Le projet de dépollution du Makalu a nécessité l’acheminement à 5 680 m au camp de base avancé de 1 500 kg de matériel, nourriture dont une grande partie devra être redescendue à la fin de l’expédition. Or, on le sait, à la fin d’une expédition de plus de 60 jours, chacun, occidentaux, Sherpas n’a qu’une hâte : rentrer chez soi. La solution de facilité est donc de laisser les déchets sur place, de les bazarder dans les glaciers ou de les planquer sous des rochers. Et puis gérer ses déchets à un coût certain que les expéditions ne sont pas prêtes à payer ou à faire payer à leurs clients (bienvenue dans le monde du commerce où chacun va essayer de payer le moins cher possible son expédition ou son trek). Les agences népalaises de plus en plus nombreuses et low cost s’alignent et font l’impasse sur la gestion de leurs déchets.
Himalayan Clean up a pour objectif en 2023 de dépolluer deux sommets emblématiques de plus de 8 000 m : le Makalu et les Annapurna et de compenser ses émissions de CO² globales (transports avions, hélicoptère, fuel, électricité, émissions liées au brûlage des déchets collectés…) par un programme de reforestation dans le village de Ghat. Ghat se trouve dans la vallée du Khumbu sur le chemin du camp de base de l’Everest. La déforestation au Népal est un autre grand enjeu environnemental au même titre que les gestion des déchets.

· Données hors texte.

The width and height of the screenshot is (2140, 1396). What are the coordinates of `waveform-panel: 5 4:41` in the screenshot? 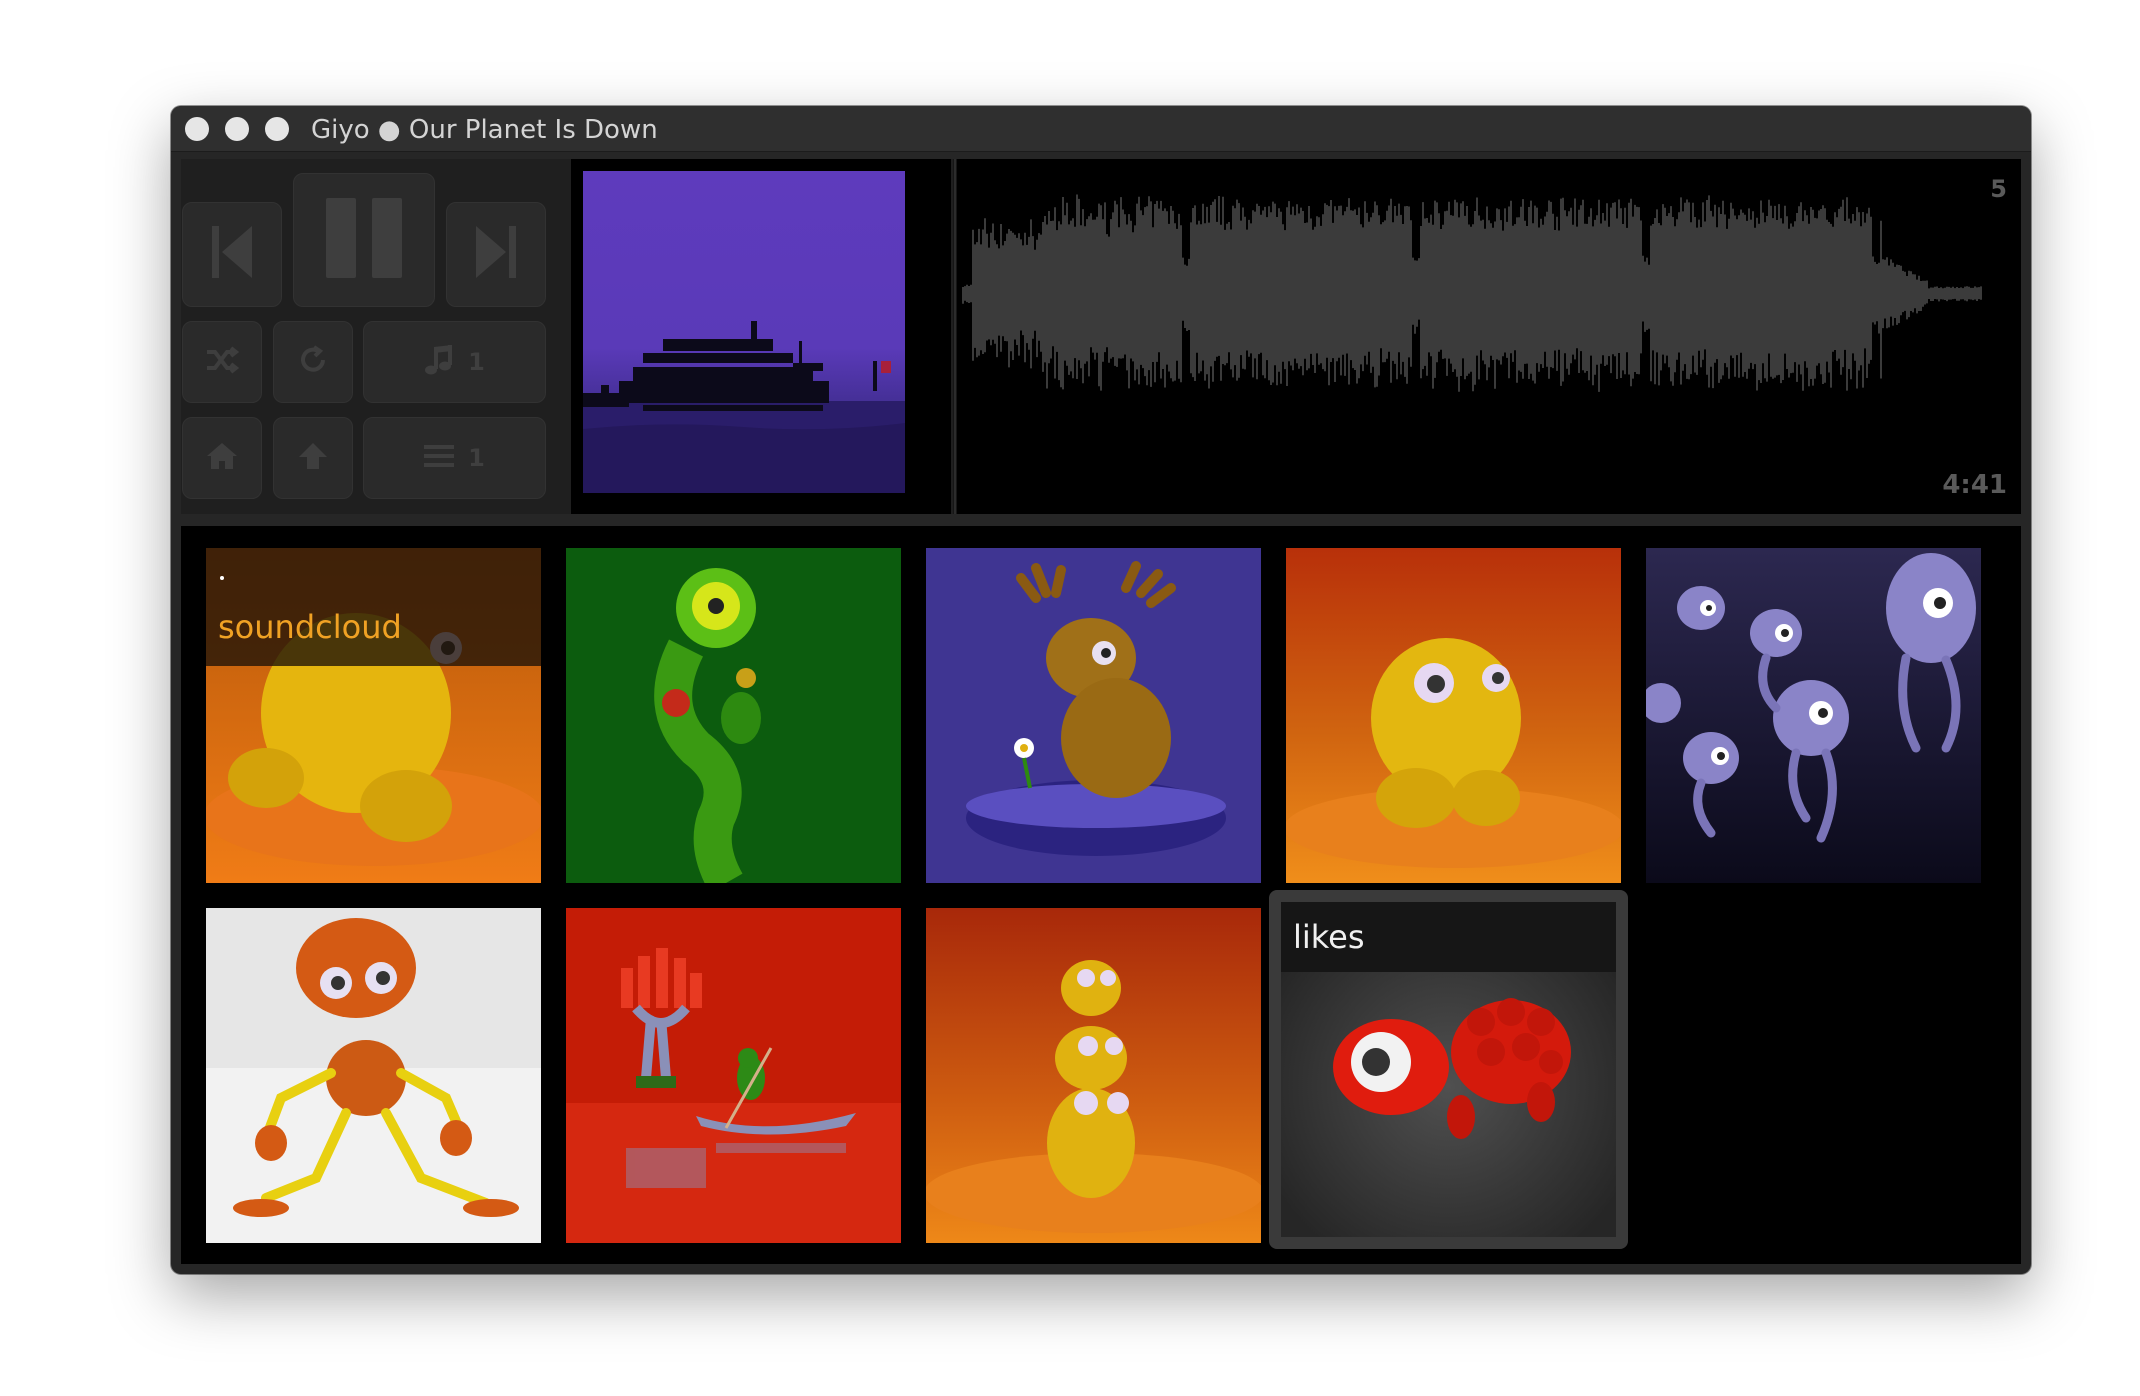 It's located at (1487, 336).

Sur le Makalu, où je suis présent pour superviser les opérations de dépollution et aussi mener une tentative sur ce très haut et très dur sommet (8 465 m), nous avons récolté plus de 2 500 kg de déchets en tout genre. Ils ont été triés par famille, conditionnées par typologie en sac de 15 ou 30 kg pour qu’une noria de porteur (plus de 80) les descende en vallées pour recyclage local (fer, acier, aluminium, verre) ou brûlage (PVC, plastique…). Nous sommes en dessous de l’objectif de 5 tonnes. L’armée népalaise sur ordre du gouvernement a mené une première opération de dépollution en 2021, profitant de l’absence de touristes liée à la pandémie Covid 19 et récoltant pas loin de 5 tonnes de déchets sur le Makalu et au total 21 tonnes sur 6 des plus hauts sommets de l’Himalaya. www.nepalarmy.mil.np
Nous poursuivons notre effort pédagogique et financier dans les villages traversés lors du trek qui mène au camp de base du Makalu (Num, Seduwa, Tashgaon, Dobate…). Nous alimenterons en fonds et en moyens un programme non gouvernemental de reforestation dans le village de Ghat. Nous gardons quelques réserves pour commencer à plancher sur le projet 2 025 de dépollution d’un autre géant himalayen.